27 de abril de 2006

A cidade das 32 ruas

Hoje voltei a ti, minha cidade imaginada. Senti-te novamente a pulsar dentro de mim, como se a utopia tivesse recuperado o fôlego há muito perdido.

Tenho de admitir que a força desta cidade desejada por um anjo confuso estava a enfraquecer a cada dia. A jovialidade com que imaginava que os sonhos são possíveis, que a força de um poderá mutar-se na força de todos - essa inocência de espírito estava a diluir-se nas multidões pendulares e nos dias cinzentos e sempre iguais. Diziam-me que afinal não deviamos querer mudar o mundo, mas sim adaptarmo-nos a ele. Se primeiro estranhei... depois entranhei e começava a aceitar. Pouco a pouco, essa cidade de cores vivas e vibrantes, esse tempo de mudança e construção, desvaneciam-se. Agora via uma cidade sempre igual, hoje como ontem... hoje como amanhã. Fotocópias de fraca qualidade, repetidas vezes sem conta - as letras desaparecendo, cada vez mais perto de apenas folhas brancas. Era assim que me começava a sentir: uma folha branca, mas já amarrotada de um repetido uso.

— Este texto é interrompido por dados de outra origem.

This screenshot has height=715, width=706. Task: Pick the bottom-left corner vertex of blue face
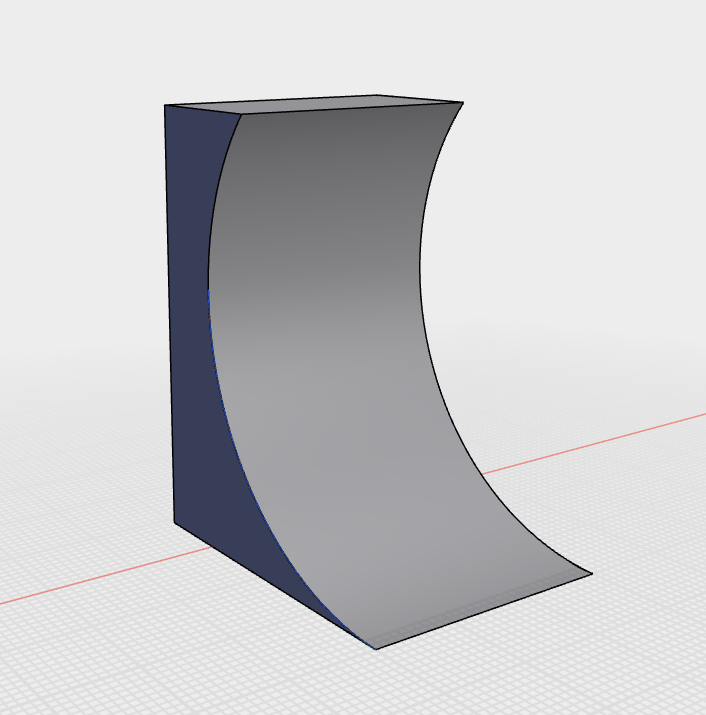point(174,523)
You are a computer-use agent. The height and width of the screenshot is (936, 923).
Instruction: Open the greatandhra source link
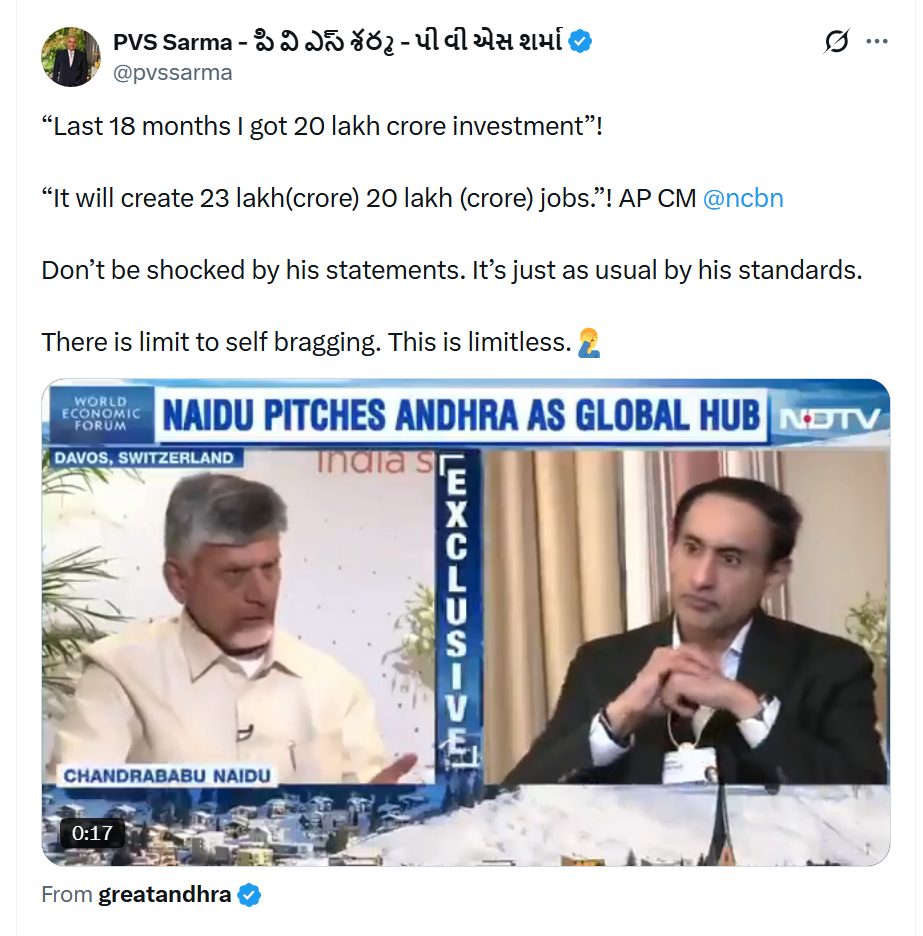(x=164, y=895)
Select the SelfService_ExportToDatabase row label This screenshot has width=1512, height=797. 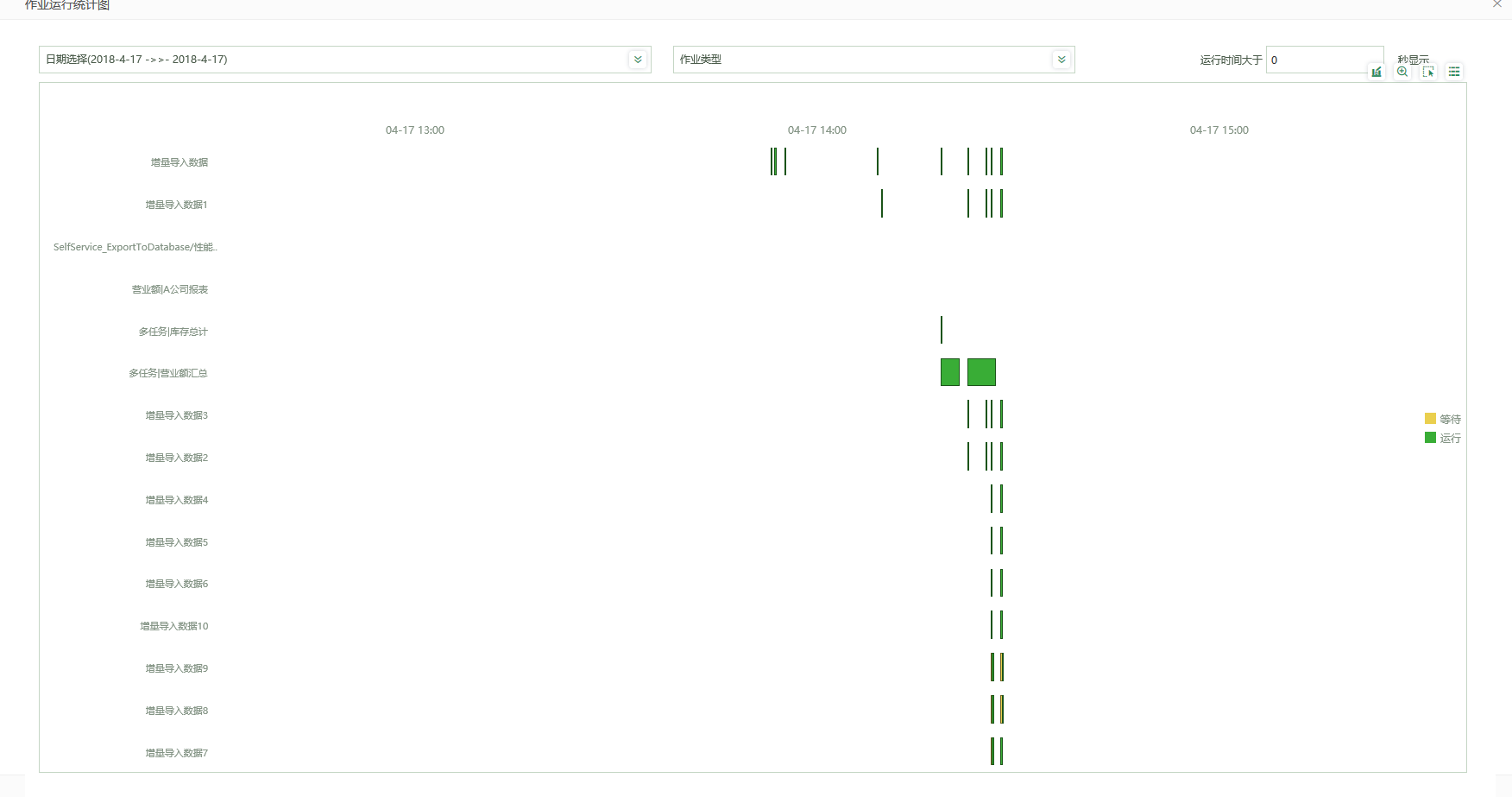pyautogui.click(x=135, y=247)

Mas hoje, a cidade imaginada regressou. Não por festejos bacocos e vazios de sentido. Não por bandeiras ao vento, em que os símbolos estão eles também gastos - fotocopiados. Não por palavras de ordem presas no tempo, e desadequadas a uma cidade de olhos no futuro. Hoje a cidade imaginada renasceu porque me lembrou de tudo o que foi luta, acção - de tudo o que queríamos, mas, principalmente, de tudo o que ainda iremos desejar. E cada uma das trinta-e-duas ruas da memória passou de manifesto a projecto. Afinal, a cidade sempre manteve as suas cores - apenas estavam empoeiradas. Saí para a praça, e senti que aquele sentimento que julgava perdido ainda lá estava... à minha espera. De cada porta, de cada janela entreaberta - de cada pessoa - um sonho saía. Eram já muitos, enchendo a cidade. Eram estes os sonhos de que os livros de História falavam. Alguns cansados, é certo, mas ainda com força suficiente para se unirem a outros sonhos - para fazerem a cidade imaginada. Deixei também que os meus desejos se libertassem no ar, ganhassem novamente vida. E a cidade acordou.

Hoje, aqui e agora, esta cidade desperta (nem que seja por um dia) disse-me que contava comigo. E eu, de asas vermelhas ao vento, respondi-lhe: «sabes, acho que ainda vamos a tempo!»

R.


P.S. tudo isto a propósito do 25.04 - ainda é possível a utopia...

2 comentários:

mitro disse...

Excelente texto amigo!

Que a cidade imaginada tenha lugar...

angel_of _dust disse...

Assim também o espero... creio que todos nós buscamos uma qualquer cidade imaginada; a "chave" está em queremo-la com a força suficiente para se concretizar.